Julia Morgan students participated in a presentation on climate change earlier in the month at an all-school assembly where they watched a video about Greta Thunberg, the 16-year-old Swedish activist who has become a climate change spokesperson. Thunberg’s example inspired Julia Morgan students to join the international day of protest with support from their school.
“We saw how she led strikes at her school,” said Daphne B., an 8th grader. “We saw that if we all band together, we can make change.” Julia Morgan faculty, staff, and parents helped amplify the girls’ voices by supporting their involvement in a cause about which they are passionate.
9/30/19—Girls Preparatory School (GPS) welcomed back to campus Dr. Lisa Damour, Executive Director of Laurel’s Center for Research on Girls, psychologist, and New York Times bestselling author. Open to the public, Damour presented two sessions that provided fresh insights, advice, and conversation about her newest book, Under Pressure: Confronting the Epidemic of Stress and Anxiety in Girls.
In Under Pressure, Damour, author of Untangled: Guiding Teenage Girls Through the Seven Transitions of Adulthood, returns with an urgently needed guide to the alarming increase in anxiety and stress experienced by girls from elementary school through college. She notes not all stress is bad. “Anything that asks us to work at the edge of our current capacity is stressful, but that’s how we learn and grow,” writes Damour. Under Pressure explores stress in all forms and details the many facets of girls’ lives where tension can take hold and offers critical coping strategies to help parents reduce their daughters’ anxiety and address the toxic pressures to which our culture subjects girls and young women.
GPS inspires each girl to lead a life of integrity and purpose by engaging her mind, cultivating her strengths, and nurturing her self-confidence and respect for others. Inviting groundbreaking authors such as Damour to campus aligns with the mission of the school and promotes conversations around why all-girls schools are essential in the world today.

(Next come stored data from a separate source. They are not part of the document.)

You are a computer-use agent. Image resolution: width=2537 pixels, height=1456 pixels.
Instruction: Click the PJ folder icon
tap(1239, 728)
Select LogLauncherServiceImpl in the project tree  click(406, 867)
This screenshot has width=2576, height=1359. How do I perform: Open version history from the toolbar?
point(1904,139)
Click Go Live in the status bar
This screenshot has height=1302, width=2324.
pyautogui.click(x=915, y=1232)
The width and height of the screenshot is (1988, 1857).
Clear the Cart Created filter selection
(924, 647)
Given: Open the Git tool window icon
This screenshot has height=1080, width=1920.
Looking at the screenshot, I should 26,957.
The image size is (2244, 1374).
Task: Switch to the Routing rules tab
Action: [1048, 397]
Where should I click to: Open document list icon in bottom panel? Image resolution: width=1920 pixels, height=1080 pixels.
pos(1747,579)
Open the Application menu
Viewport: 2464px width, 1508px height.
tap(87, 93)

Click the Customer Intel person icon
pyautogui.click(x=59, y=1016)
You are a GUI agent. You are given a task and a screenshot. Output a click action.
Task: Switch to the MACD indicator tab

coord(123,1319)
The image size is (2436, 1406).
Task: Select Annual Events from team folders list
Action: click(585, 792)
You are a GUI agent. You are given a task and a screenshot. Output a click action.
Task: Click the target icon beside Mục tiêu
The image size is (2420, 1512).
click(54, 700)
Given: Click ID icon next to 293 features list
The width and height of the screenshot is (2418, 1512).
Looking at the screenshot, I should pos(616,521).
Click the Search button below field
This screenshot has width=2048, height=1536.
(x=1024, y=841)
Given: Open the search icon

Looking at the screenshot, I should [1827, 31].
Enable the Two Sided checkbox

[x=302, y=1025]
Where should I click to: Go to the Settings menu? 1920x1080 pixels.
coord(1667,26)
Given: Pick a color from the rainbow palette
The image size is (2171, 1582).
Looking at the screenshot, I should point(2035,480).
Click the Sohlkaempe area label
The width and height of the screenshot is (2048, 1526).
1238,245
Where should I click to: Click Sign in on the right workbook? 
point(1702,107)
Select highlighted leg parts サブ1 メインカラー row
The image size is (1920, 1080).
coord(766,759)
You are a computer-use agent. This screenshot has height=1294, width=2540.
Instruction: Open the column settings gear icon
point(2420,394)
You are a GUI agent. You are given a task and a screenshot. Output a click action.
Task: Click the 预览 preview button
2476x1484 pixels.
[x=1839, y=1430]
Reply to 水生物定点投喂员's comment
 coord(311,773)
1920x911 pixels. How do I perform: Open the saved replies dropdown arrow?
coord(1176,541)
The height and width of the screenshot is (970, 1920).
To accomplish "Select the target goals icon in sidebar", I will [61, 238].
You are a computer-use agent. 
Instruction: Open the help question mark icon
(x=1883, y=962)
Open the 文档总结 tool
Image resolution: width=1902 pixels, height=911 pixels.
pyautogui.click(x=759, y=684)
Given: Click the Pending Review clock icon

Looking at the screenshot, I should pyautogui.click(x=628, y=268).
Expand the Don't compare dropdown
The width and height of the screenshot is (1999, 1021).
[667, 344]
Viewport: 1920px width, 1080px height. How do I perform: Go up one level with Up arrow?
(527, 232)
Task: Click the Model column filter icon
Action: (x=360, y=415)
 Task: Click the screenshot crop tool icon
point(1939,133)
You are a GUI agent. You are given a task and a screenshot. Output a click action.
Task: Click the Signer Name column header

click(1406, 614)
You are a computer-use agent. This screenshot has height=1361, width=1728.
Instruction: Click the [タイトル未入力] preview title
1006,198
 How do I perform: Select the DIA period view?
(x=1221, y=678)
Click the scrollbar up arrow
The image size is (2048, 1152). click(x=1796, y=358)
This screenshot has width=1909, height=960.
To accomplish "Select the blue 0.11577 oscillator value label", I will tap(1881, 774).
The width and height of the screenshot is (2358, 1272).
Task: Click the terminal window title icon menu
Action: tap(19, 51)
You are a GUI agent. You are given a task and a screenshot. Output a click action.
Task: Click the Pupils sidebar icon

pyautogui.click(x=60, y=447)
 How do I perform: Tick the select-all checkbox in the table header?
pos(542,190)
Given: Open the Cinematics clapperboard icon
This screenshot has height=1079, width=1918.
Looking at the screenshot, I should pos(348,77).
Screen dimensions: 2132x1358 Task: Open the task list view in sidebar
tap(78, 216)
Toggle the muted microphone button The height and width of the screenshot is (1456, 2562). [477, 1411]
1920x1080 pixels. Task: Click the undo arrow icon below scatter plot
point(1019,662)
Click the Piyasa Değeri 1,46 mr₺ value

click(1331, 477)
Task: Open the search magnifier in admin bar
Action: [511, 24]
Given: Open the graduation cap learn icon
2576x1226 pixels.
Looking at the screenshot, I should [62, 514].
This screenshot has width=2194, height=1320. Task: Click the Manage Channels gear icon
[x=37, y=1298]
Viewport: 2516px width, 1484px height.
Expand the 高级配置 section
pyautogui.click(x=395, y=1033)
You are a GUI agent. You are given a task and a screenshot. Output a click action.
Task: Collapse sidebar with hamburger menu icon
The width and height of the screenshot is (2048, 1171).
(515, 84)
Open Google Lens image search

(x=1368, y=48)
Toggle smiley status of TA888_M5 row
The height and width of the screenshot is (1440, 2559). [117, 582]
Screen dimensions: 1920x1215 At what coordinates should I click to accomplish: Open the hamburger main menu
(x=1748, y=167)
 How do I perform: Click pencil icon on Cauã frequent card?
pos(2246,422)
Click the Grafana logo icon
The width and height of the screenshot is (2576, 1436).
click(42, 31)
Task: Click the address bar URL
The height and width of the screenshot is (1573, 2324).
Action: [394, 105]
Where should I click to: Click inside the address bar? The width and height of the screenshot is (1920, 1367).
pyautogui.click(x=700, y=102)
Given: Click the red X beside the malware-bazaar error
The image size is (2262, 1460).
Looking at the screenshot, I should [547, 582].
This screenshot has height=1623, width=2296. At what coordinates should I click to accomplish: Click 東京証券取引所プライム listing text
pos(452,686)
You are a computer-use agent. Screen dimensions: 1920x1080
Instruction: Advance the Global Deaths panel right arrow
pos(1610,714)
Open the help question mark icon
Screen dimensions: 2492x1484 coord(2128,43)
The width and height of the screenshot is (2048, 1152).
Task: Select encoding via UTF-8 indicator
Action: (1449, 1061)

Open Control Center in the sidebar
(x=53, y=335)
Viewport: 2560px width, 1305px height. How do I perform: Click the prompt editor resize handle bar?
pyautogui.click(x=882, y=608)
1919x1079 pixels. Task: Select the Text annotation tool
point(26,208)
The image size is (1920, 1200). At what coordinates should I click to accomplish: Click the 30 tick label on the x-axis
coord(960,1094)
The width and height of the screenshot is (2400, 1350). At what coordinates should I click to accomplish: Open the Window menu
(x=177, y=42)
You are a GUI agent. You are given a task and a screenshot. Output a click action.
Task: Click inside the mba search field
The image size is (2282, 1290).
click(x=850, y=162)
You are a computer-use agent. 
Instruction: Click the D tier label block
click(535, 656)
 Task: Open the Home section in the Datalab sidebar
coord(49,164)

9/26/19—Saint Joseph Academy’s (SJA) President Mary Ann Corrigan-Davis ’71 announced she will retire at the end of the 2019-2020 academic year. She was named the first president of SJA in 2006.
“Leading SJA as president for the past thirteen years has been a blessing in my life, and I am so proud of the many achievements of SJA during my tenure, the culmination of a true team effort. The Academy’s exceptional curriculum, co-curricular and extra-curricular programs are second to none,” said Corrigan-Davis.
During her tenure, Corrigan-Davis worked to improve and evolve SJA through elevated academic offerings and programs, expanded arts and athletic teams, broadened professional and international opportunities for students, strengthened financial foundation, and improved physical facilities for the dynamic learning environment and growing enrollment of students.
Olivia M. ’19 proclaimed, “Every student at the Academy has individual interests and Mrs. Corrigan-Davis makes an effort to provide as much support and guidance as she can for each and every one of us. Without her encouragement, I never would have had the courage to work so hard to reach for the stars.”